A child from another woman calls me mom. The depth of the tragedy and the magnitude of the privilege are not lost on me. Jody Landers

A child from another woman calls me mom. The depth of the tragedy and the magnitude of the privilege are not lost on me.

Jody Landers

I stepped off the plane, my overnight bag & breast pump contraption slung over my shoulder. The warm tropical air wrapped around me and clung to my body like a sleepy baby. I’d just left my 3-week-old middle son home in the loving care of my mom, while my dad escorted me to this foreign place. It was my first time visiting Guatemala, the land that was giving me my 10 month old & oldest son. My husband had been with him, bound to a hotel room for the past 3 days. I arrived around 10:00p.m., the Sunday before our Monday morning US Embassy appointment. This was the final piece of the adoption process puzzle.

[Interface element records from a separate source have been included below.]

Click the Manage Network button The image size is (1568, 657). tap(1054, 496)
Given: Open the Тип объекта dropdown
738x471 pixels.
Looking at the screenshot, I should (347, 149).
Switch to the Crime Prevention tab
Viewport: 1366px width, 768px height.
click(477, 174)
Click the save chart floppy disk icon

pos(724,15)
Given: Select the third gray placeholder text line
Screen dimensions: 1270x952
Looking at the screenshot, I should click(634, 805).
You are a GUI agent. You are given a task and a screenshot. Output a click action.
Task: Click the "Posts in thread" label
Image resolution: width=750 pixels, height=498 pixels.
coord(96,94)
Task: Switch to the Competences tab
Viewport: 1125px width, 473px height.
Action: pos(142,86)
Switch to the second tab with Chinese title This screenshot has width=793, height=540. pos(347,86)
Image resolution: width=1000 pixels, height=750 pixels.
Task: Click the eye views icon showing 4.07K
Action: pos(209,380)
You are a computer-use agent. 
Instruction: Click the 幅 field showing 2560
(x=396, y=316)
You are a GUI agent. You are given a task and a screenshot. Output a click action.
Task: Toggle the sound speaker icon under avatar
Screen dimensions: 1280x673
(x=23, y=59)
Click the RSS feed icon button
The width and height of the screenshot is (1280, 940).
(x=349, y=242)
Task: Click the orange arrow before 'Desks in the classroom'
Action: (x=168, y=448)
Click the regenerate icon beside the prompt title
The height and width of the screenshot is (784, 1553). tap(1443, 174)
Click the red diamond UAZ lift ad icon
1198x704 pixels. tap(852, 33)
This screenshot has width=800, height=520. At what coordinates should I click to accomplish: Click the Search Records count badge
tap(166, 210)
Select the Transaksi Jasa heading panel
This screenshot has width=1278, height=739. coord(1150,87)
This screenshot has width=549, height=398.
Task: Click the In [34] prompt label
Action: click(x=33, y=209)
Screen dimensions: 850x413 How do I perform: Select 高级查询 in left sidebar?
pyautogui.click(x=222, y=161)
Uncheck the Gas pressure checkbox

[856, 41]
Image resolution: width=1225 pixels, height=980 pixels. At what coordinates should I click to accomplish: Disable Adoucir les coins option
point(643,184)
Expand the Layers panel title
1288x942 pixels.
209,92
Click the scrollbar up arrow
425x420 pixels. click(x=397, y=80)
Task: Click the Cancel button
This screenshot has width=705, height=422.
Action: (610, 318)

I opened the hotel door to find my husband passed out asleep on the bed, with Tomas in the pack-and-play crib. He was standing up looking around the room with a leery curiosity.  Our eyes met and in a matter of moments questions were both asked and answered of each other.

“Who are you?

Why are you here?

What is happening now?”

I put down my bags, walked over and cautiously picked him up. He pushed his shoulders back, trying not to touch me without falling out of my arms. His body language revealed his confusion and mistrust. I formally introduced myself, and let him know he had all the time in the world to get to know me. I promised to support him no matter what. My husband woke up and I kissed him hello. He shared how exhausted he was, how hard he was trying to figure out this father thing, how much he didn’t know – basically all the things that come with the “New Parent” title. I replied, “Well, that sounds vaguely familiar.” (I reminded him later that I had delivered our middle son via c-section 3 weeks ago and was getting up every 3 hours since then to feed said son). Early on parenting feels like a bit of competition. That’s for an entirely different story…….

The next morning after very little sleep, we alertly walked down the bustling Guatemalan city street to the US Embassy. Military men adorning AK-47’s were scattered on the public pavement as we made our way to the building. We met a long line outside the door filled with many Guatemalans, and many white parents with Guatemalan children waiting to do exactly what we were there for. When the building opened we entered, and waited. An entire bag of baby biscuits and several hours later, we were finally called back to a small dark room. Inside it sat a very friendly and official American man, who asked us many questions. After answering them and swearing it was all true, the adoption process was done. Tomas was legally our son. We walked back to our hotel, had an early dinner & visited with another couple who had become our friends throughout this year long process.

I made my way back to the airport to head home later Monday evening. Pete, Tomas, and my dad would return to Milwaukee in a couple days – when all the legal paperwork, and passports were finalized. It felt like I left just as soon as I had arrived.

Tomas has been home with us, his family, for 13 years now. Each August 1st we celebrate his “Homecoming Day”, the day commemorating when he came into our lives for good.

Adoption is one of the most humbling, holy, heartbreaking, and heart-fulfilling acts there is. All adoptions start with loss. I grieved not being able to get pregnant for 3 years. Then Tomas was born. He immediately lost his first home in his birth mom. She wanted more for him than she could provide. She suffered a loss. Tomas lived in a hogar until he was 10 months old and officially became our son. He then lost the only place he felt safe, loved, and cared for. He lost his second home and they lost him, a boy they loved & cared for as their own. He was thrust into a completely foreign life, the newness of it all inundating every one of his senses. He has grieved and loved more profoundly than most adults I know. The strength in him amazes me daily.

I’ve come to believe that before children come into the world, they choose their parents ~ in order to teach them, and heal old wounds buried deep inside. My heart fills with such joy knowing that you chose me, Tomas, and you are healing me as much as I am raising you.